CK: Are they all designers?

RA: Two or three are designers, three are big fashion editors, we’ve got readers from the university, plus my work is on display and there’s input from the school.


CK: This is for the students, is it?

RA: Yes, this is for the students. It’s a beginning run. If it’s successful, and I’m sure it will be, it will be taken further and wider.

The idea for the future is to become one of the leading research universities working in sustainable fashion. Not many do it, and coming from a background in fashion and designing ethically, working with various big brands in fashion and non-fashion, department stores, etc., I know how important it is. This is what we all have to think about, and if we don’t include our students in this, we will be doing something wrong, and missing a chance to change the way fashion is created.


CK: I was talking with a student yesterday who is doing an essay on sustainability, and the topic she was addressing was how to make sustainability mainstream – how to make it cool. Is that something you think about?

RA: Yes, of course. I have fought this exact thing for 20 years. I’m not an eco-warrior holding up a flag. I don’t cycle everywhere. But at the same time I’m very aware of waste. I believe that if everyone can do their bit, their part towards sustainability, then it can make a huge difference.

So, why did I start recycling? Because I hate waste and like saving money and materials.


CK: Was it a reaction to ‘fast fashion’, to disposable fashion?

RA: No, not at all. That’s not how I started. I was very mainstream, working in a normal way. But I would see the fabric fall on the floor and ask ‘That’s a waste, what are you going to do with that?’ and they would say that they would just dump it. ‘No, don’t do that,’ I’d say, ‘I’ll take it and do something with it, remake it, recycle it.’ And that’s how it started.

Loving vintage and second-hand as I do – I used to have a stall at Portabello – I started to customise and remake. My small stand became a very famous, forward thinking site for fashion. Eventually I had no ‘ordinary’ customers. They were all designers and stylists. Then they started to ask me to do consultancy for various brands. I would remake something for them and they go ‘Wow!’ and take the ideas on board.

I then ended up in Tokyo because I didn’t want to be just another stylist who had her own brand. So I went to Tokyo, where nobody knew me, and focussed on a brand which was just made from ‘remade’ pieces. I started by adding to vintage, and then went on to making pieces entirely from second-hand or waste fabrics. This was in 2000 and it became very big and popular.

We would make big pieces for the shows which were totally outrageous. But for pieces to sell – and you have to sell to make any progress in business – the idea would be diffused and we might make a small slip dress made from recycled materials, which was really very cool. The fact that it was recycled was then part of its making, and what made it cool, and that’s what we need to get across.

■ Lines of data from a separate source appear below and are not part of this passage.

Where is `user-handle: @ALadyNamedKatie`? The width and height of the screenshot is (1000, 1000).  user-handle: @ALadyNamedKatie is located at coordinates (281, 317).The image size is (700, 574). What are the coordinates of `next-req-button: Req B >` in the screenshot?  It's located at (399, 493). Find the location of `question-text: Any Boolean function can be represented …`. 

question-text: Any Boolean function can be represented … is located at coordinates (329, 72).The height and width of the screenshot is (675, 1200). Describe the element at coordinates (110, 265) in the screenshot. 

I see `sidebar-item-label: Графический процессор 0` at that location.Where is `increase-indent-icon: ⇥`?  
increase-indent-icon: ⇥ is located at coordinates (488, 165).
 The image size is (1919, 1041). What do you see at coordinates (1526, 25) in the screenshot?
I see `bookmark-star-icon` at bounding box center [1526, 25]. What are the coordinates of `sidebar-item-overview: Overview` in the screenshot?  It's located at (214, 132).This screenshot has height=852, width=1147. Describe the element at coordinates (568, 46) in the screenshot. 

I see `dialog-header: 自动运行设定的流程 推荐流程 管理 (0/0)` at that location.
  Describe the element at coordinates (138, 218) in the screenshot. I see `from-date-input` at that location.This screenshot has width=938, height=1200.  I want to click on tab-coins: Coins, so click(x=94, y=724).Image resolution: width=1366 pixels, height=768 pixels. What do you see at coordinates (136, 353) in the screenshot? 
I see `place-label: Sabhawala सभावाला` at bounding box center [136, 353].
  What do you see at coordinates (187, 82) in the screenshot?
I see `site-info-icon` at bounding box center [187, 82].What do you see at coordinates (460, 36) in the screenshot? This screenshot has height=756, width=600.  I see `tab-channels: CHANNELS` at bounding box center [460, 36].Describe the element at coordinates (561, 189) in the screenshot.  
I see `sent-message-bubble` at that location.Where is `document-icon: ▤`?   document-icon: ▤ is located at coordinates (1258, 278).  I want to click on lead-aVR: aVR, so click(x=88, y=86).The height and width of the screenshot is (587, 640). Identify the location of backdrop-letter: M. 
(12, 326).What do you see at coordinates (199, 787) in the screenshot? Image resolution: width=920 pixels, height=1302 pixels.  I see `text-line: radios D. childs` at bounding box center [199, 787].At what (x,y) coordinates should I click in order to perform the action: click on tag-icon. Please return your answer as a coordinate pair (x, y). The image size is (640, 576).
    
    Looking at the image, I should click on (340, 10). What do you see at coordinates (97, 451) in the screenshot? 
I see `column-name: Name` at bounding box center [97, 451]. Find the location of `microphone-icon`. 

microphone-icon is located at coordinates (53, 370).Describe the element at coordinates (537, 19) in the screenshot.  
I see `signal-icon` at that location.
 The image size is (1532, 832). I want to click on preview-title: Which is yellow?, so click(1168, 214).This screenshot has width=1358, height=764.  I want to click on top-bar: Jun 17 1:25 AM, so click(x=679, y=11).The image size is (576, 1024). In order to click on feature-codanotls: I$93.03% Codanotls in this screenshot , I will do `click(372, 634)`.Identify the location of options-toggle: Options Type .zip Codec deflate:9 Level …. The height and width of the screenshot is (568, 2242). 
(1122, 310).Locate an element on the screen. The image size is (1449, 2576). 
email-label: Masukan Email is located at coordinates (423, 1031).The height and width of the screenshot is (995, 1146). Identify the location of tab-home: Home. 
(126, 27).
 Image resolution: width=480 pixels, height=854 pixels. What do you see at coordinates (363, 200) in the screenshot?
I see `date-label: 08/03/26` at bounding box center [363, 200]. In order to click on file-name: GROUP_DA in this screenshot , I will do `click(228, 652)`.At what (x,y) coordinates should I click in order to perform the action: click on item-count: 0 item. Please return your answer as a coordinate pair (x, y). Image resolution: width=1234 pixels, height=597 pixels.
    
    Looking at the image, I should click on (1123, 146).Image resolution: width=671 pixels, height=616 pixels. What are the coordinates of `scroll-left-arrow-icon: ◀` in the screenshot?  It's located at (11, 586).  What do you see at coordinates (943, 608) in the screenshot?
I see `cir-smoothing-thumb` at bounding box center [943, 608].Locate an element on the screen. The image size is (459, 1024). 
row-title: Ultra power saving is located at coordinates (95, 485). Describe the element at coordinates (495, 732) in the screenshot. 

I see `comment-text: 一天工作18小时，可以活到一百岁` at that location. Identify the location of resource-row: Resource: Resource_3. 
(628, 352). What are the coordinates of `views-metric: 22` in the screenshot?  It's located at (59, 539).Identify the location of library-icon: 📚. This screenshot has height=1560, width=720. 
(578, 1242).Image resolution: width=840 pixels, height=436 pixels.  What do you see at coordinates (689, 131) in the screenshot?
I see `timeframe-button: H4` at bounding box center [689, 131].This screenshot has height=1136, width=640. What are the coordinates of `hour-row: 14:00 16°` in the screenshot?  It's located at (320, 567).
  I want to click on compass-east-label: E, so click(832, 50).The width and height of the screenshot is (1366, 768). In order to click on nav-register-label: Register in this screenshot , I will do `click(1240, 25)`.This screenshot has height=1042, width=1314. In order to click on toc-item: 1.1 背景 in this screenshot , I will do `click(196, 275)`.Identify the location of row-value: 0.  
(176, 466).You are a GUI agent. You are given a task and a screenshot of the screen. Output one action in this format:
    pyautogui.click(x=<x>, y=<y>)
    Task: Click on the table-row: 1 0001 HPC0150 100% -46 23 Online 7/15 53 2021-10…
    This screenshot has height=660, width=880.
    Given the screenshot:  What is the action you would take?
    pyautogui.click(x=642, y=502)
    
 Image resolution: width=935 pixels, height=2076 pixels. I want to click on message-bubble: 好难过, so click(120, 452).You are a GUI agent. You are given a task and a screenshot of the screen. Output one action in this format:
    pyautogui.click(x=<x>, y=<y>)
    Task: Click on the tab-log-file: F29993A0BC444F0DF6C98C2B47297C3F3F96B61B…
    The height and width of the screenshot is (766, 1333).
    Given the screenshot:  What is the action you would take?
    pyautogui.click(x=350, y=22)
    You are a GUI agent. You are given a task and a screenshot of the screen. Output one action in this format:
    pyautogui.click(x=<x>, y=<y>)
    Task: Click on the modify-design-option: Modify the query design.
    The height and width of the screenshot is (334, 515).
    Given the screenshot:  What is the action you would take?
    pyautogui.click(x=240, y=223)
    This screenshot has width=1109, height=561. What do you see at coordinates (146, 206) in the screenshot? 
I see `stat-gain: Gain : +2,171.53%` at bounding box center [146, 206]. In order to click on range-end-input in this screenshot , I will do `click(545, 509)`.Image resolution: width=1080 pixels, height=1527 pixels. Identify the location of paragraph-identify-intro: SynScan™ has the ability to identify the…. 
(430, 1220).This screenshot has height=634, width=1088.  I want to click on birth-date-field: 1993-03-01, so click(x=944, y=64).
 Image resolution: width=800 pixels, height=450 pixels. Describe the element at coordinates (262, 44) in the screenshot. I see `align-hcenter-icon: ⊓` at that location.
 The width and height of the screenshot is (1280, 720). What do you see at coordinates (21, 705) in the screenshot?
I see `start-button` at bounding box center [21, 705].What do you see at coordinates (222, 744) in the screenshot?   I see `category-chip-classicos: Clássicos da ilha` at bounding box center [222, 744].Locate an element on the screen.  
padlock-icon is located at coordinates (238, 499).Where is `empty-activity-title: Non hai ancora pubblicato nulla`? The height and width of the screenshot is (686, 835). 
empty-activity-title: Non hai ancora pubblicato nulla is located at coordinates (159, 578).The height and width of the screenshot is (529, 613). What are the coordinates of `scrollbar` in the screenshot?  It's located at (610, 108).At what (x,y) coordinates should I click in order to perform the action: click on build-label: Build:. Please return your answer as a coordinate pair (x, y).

CK: So what are you up to now?

RA: I’m really happy with how things are going here at the university. I’m happy that we have the support we need to actually go ahead and do something like the forum. This is a passion for me, but we’re now in a place where this can be supported in somewhere like the School of Art. Lots of other people are passionate about it too, though they are often being a bit quiet about it, or don’t quite know how to do it. So now I get to shout, ‘I’ve got an idea, let’s go!’ and see things move.


CK: So, after 20 years working on it, it’s as though you’re finally making your breakthrough with this subject?

RA: Yes, very much. I find that I don’t really want to work on my brand any more. I’ve finished, I’m exhausted. I’ve done all I wanted to do, and learned so much. And this is my next stage of research. I get to take all I’ve learned and feed it back in to see where it can go next. You need to physically do something to really understand it, and now I get to pass all that on.

And the Forum has come from all of that. Luckily Delia and I feel the same passion about it. So we’ve been able to work together to make this happen. It has a nice synergy. And it’s going to be a great day.


CK: Thank you, Reem, for your time. And good luck on Thursday.